An Oxford University graduate who holds a master’s degree in philosophy, Schmitz, 28, of Bethesda, Md., is now the commanding officer of the 1st Platoon for the 2nd Battalion, 1st Marines Company E, stationed at Patrol Base Hernandez in Garmsir district in Helmand province.

For Schmitz, Wittgenstein exemplifies the warrior scholar.

“One of the reasons I brought [the book] out here was because he was an Austrian who fought in World War I, and he wrote that thesis while he was in combat,” he said. “So, he puts me to shame.”

Schmitz said he dropped out of high school at the beginning of his junior year at the age of 17, adding that he was essentially kicked out of a couple private schools along the way.

“The private ones, they just recommended that I not come back,” he said. “It was just general trouble-making. Nothing malicious. No police record or anything, but just always making trouble.”

Schmitz joined the Marines within a couple of weeks of dropping out. He eventually started attending community college at night, earned his general equivalency diploma, got into the Naval Academy Prep School and, ultimately, won admission to the Naval Academy, where he graduated second in his class.

During his senior year, he was offered a Rhodes Scholarship, which led him to Oxford for two years before he returned to the Marines and, eventually, to Afghanistan, where he has been for about two months.

Schmitz said his military plans were not a big topic of conversation among his Oxford classmates.

“We would be at pub nights in England, and you’d be talking about politics, religion or the world,” he said. “It wasn’t something that came up.”

Schmitz said he managed to keep his academic pedigree a secret from most of his fellow Marines for almost a year.
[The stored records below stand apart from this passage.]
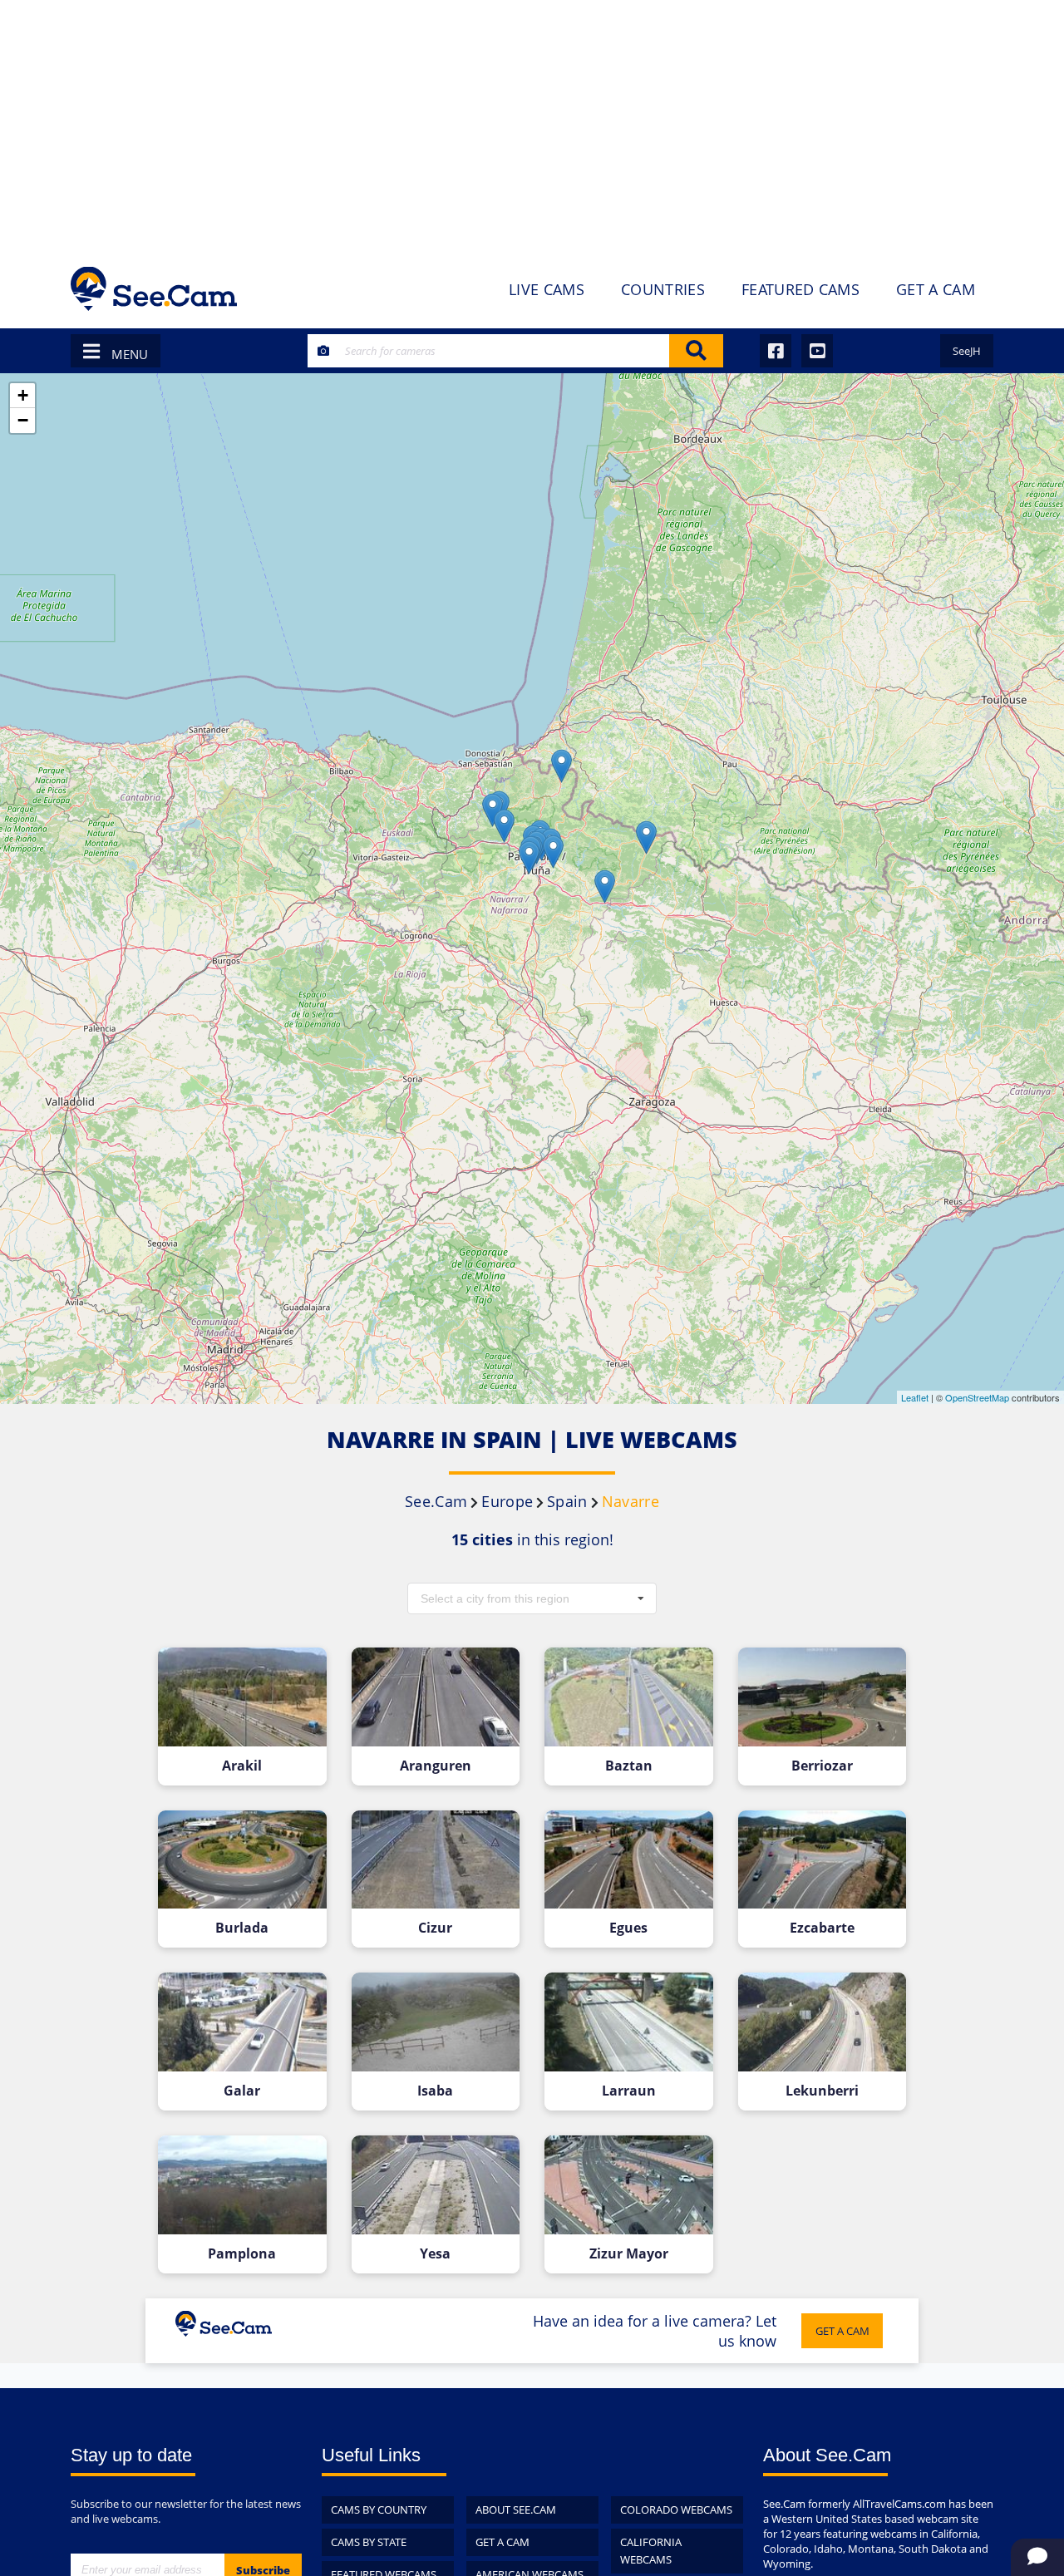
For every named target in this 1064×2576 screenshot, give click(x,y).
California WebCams (651, 2550)
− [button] (22, 420)
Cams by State (368, 2541)
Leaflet (915, 1397)
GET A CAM (842, 2330)
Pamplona (242, 2254)
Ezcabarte (822, 1928)
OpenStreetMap (977, 1397)
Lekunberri (822, 2091)
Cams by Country (378, 2509)
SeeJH (967, 350)
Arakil (242, 1766)
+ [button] (22, 395)
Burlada (241, 1928)
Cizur (435, 1928)
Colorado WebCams (676, 2509)
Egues (628, 1928)
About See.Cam (515, 2509)
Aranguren (435, 1766)
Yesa (435, 2254)
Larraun (629, 2091)
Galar (242, 2091)
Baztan (629, 1766)
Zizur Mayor (628, 2254)
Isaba (435, 2091)
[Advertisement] (532, 124)
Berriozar (822, 1766)
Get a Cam (502, 2541)
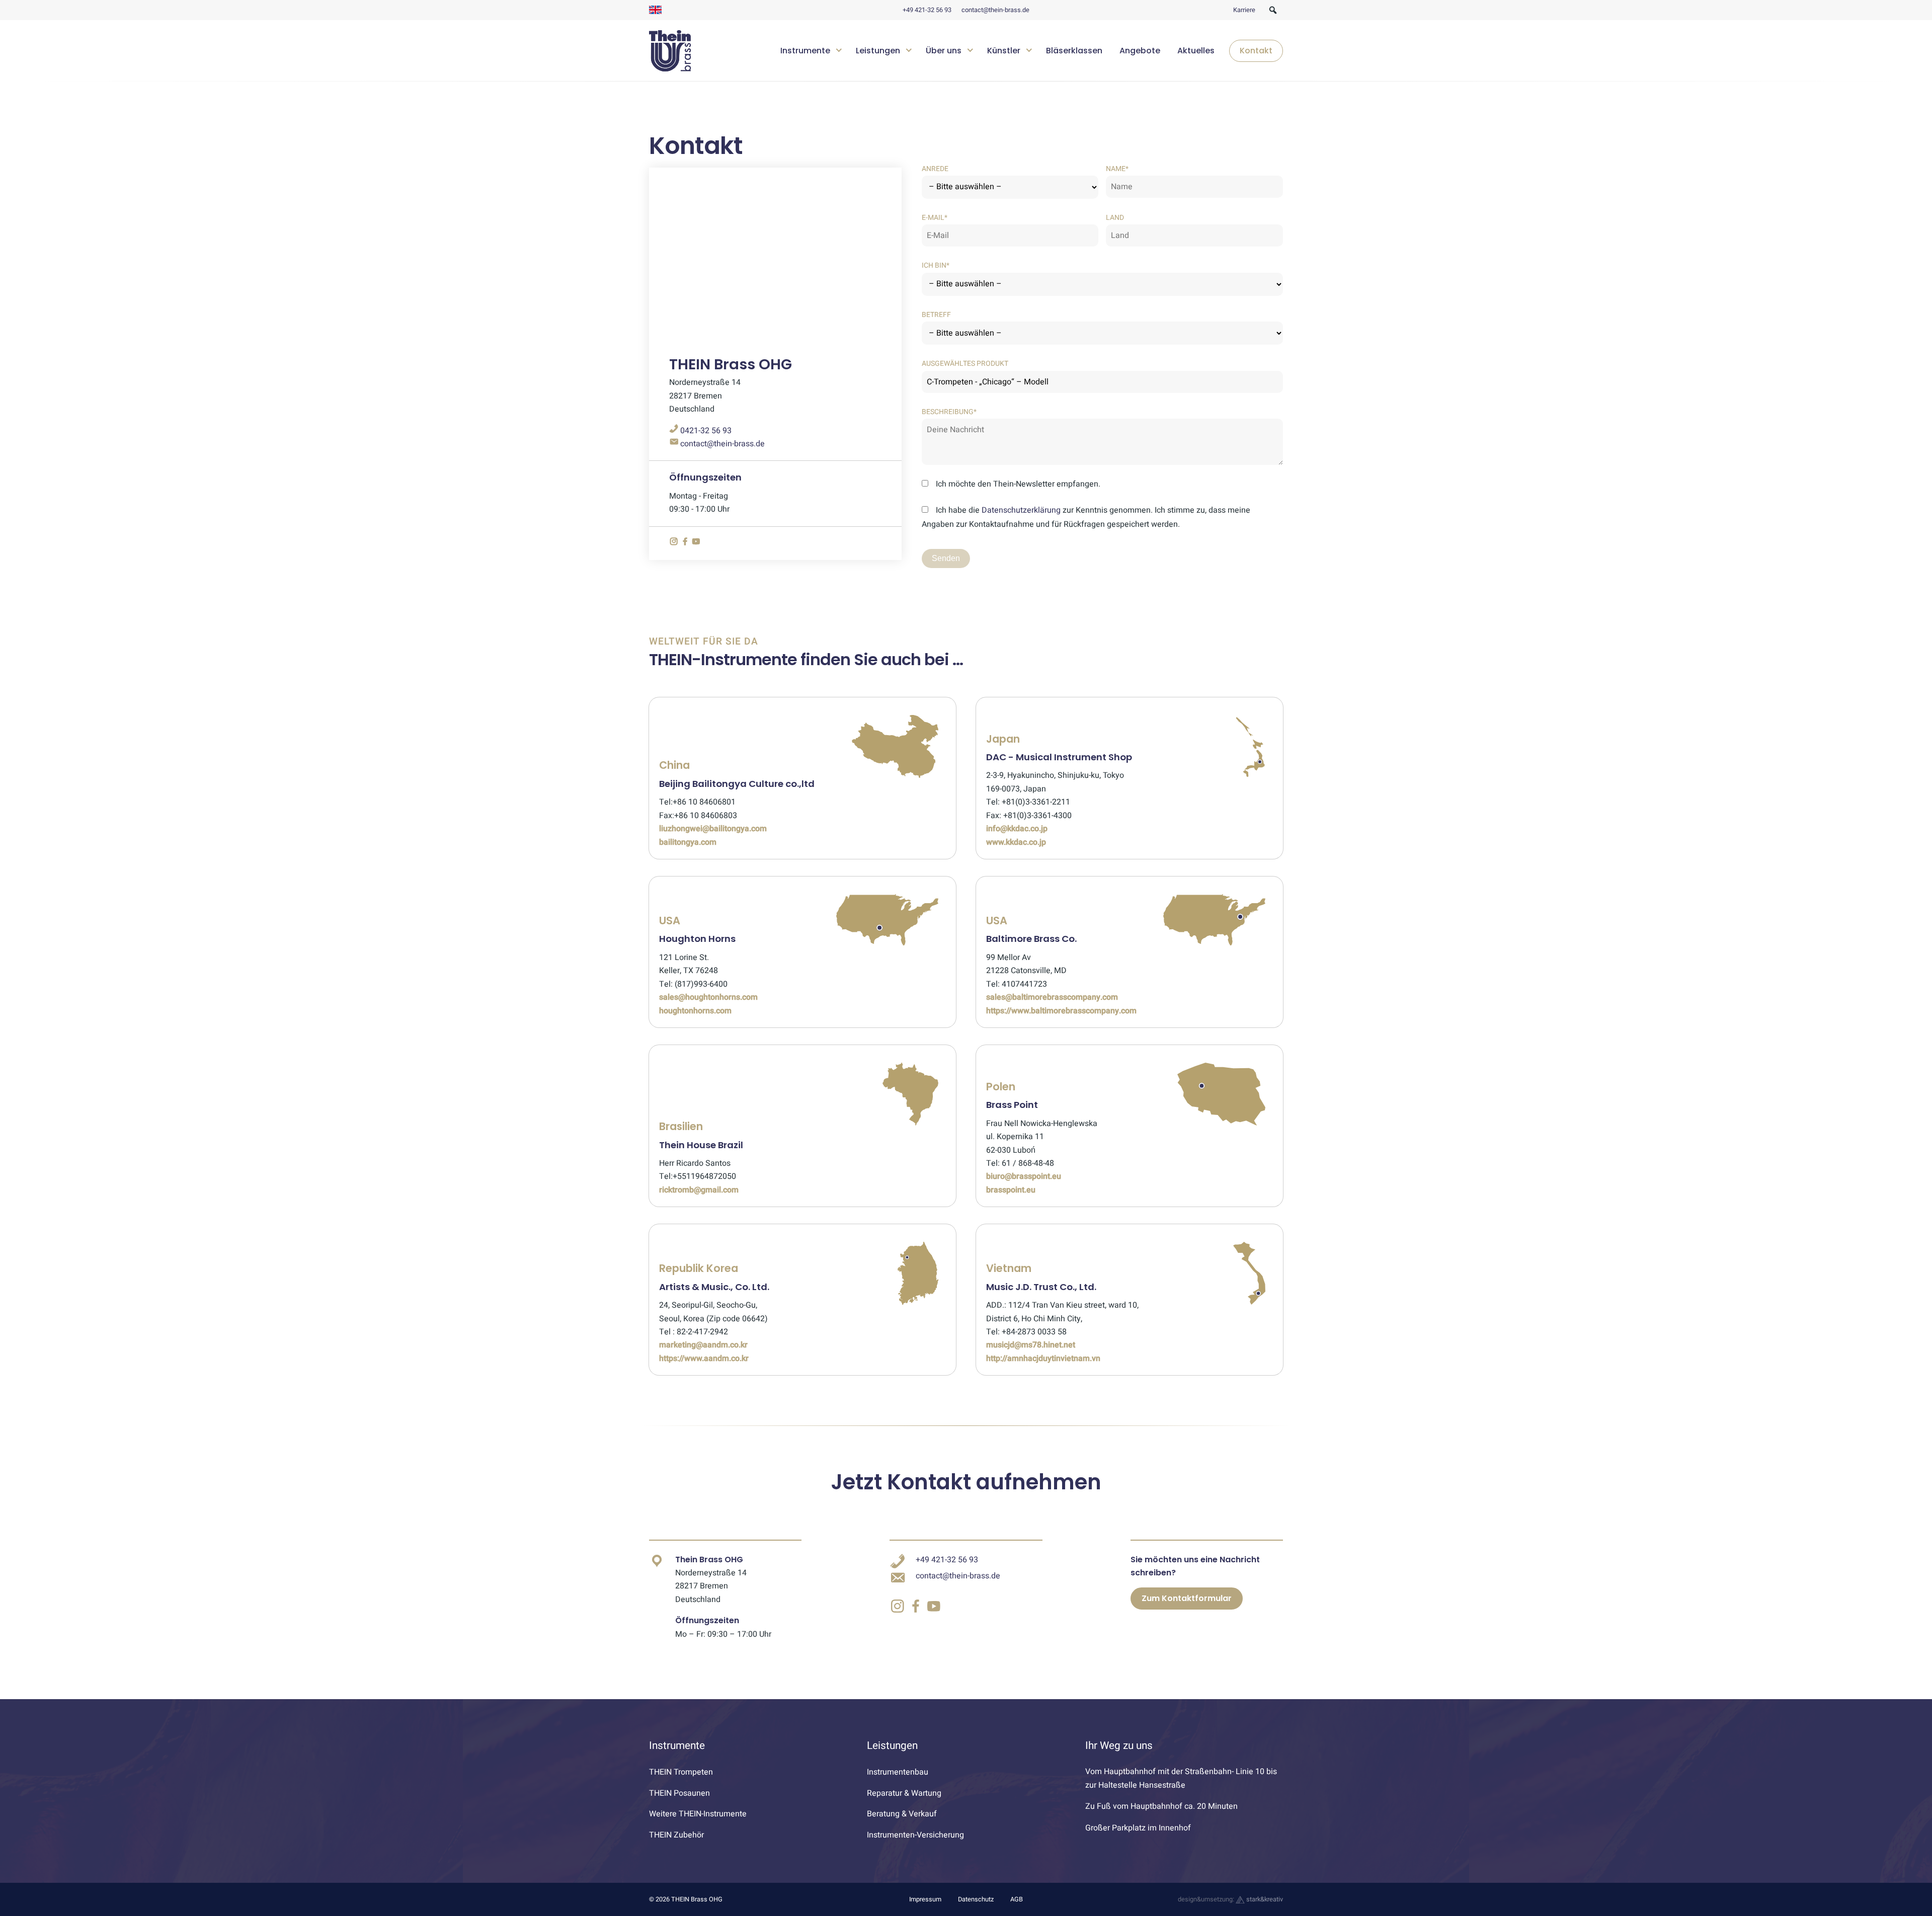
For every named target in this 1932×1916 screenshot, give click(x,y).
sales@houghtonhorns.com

But then, a couple of months before they were deployed, “One of them came up to me one day and said they Googled me and the secret got out.”

One of the Googlers, Sgt. Albert Tippett, 23, of Warrenton, Va., said Schmitz does not usually act like an intellectual, but sometimes he cannot help himself.

“Every once in awhile, he’ll say a word that myself and a few Marines are like, ‘Uh, what’s that, sir? Speak our level,’?” Tippett said. “And, then he’ll break it down for us.”

Said Schmitz: “The other officers joke around and call me ‘Oxford,’ usually when they’re making fun of me for saying something stupid.”

From day to day, his platoon might find itself engaging the enemy in firefights and clearing IEDs or building relationships with the local Afghans in an effort to win their support.

Looking ahead, Schmitz said he might like to teach at the Naval Academy.

“I have no idea how long I’ll be in the Marines,” he said. “I’m sure my wife’s not too happy about this [assignment]. But I say, ‘Just wait and see how this one goes and we’ll go from there.’?”

Schmitz’s wife, Berenika, said that when she met him at Oxford, “The Marine Corps was far from my reality, and I feel blessed that it is now a part of my life.

“I think Nicholas is one of those special kind of men who would succeed at anything he put his mind to, and the Marine Corps is where he is using his amazing talents, education and training,” she said.